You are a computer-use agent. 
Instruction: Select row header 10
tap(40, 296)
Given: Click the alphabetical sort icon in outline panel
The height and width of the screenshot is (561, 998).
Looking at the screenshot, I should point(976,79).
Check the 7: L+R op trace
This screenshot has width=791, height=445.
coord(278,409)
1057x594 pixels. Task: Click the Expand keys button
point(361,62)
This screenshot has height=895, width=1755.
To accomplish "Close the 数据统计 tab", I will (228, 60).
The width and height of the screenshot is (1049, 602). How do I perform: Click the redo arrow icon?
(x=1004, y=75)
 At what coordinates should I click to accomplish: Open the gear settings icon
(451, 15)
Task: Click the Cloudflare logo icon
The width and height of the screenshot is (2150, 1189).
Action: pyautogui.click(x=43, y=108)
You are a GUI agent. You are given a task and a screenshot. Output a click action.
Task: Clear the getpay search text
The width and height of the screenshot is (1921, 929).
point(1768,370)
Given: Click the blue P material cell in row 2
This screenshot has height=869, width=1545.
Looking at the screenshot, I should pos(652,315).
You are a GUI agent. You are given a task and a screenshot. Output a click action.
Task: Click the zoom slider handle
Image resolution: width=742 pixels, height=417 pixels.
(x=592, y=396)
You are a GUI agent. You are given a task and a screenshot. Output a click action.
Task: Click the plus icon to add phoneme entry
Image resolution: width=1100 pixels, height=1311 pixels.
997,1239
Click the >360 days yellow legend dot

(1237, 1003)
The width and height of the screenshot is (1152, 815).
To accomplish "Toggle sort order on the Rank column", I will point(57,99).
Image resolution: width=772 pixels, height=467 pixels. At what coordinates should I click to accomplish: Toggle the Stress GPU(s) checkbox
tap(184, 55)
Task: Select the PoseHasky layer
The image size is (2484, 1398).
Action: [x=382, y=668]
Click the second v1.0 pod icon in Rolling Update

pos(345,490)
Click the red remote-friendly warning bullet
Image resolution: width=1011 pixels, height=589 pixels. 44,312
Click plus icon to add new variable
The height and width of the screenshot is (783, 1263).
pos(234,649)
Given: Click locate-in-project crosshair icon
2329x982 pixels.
□ □ □ □
Required work >>
Please return the records above exactly as they are written.

Exercise solution >>
You are a computer-use agent. 
Instruction: Select row header 10
tap(40, 296)
Given: Click the alphabetical sort icon in outline panel
The height and width of the screenshot is (561, 998).
Looking at the screenshot, I should point(976,79).
Check the 7: L+R op trace
This screenshot has width=791, height=445.
coord(278,409)
1057x594 pixels. Task: Click the Expand keys button
point(361,62)
This screenshot has height=895, width=1755.
To accomplish "Close the 数据统计 tab", I will (228, 60).
The width and height of the screenshot is (1049, 602). How do I perform: Click the redo arrow icon?
(x=1004, y=75)
 At what coordinates should I click to accomplish: Open the gear settings icon
(451, 15)
Task: Click the Cloudflare logo icon
The width and height of the screenshot is (2150, 1189).
Action: pyautogui.click(x=43, y=108)
You are a GUI agent. You are given a task and a screenshot. Output a click action.
Task: Clear the getpay search text
The width and height of the screenshot is (1921, 929).
point(1768,370)
Given: Click the blue P material cell in row 2
This screenshot has height=869, width=1545.
Looking at the screenshot, I should pos(652,315).
You are a GUI agent. You are given a task and a screenshot. Output a click action.
Task: Click the zoom slider handle
Image resolution: width=742 pixels, height=417 pixels.
(x=592, y=396)
You are a GUI agent. You are given a task and a screenshot. Output a click action.
Task: Click the plus icon to add phoneme entry
Image resolution: width=1100 pixels, height=1311 pixels.
997,1239
Click the >360 days yellow legend dot

(1237, 1003)
The width and height of the screenshot is (1152, 815).
To accomplish "Toggle sort order on the Rank column", I will point(57,99).
Image resolution: width=772 pixels, height=467 pixels. At what coordinates should I click to accomplish: Toggle the Stress GPU(s) checkbox
tap(184, 55)
Task: Select the PoseHasky layer
The image size is (2484, 1398).
Action: [x=382, y=668]
Click the second v1.0 pod icon in Rolling Update

pos(345,490)
Click the red remote-friendly warning bullet
Image resolution: width=1011 pixels, height=589 pixels. 44,312
Click plus icon to add new variable
The height and width of the screenshot is (783, 1263).
pos(234,649)
Given: Click locate-in-project crosshair icon
2329x982 pixels.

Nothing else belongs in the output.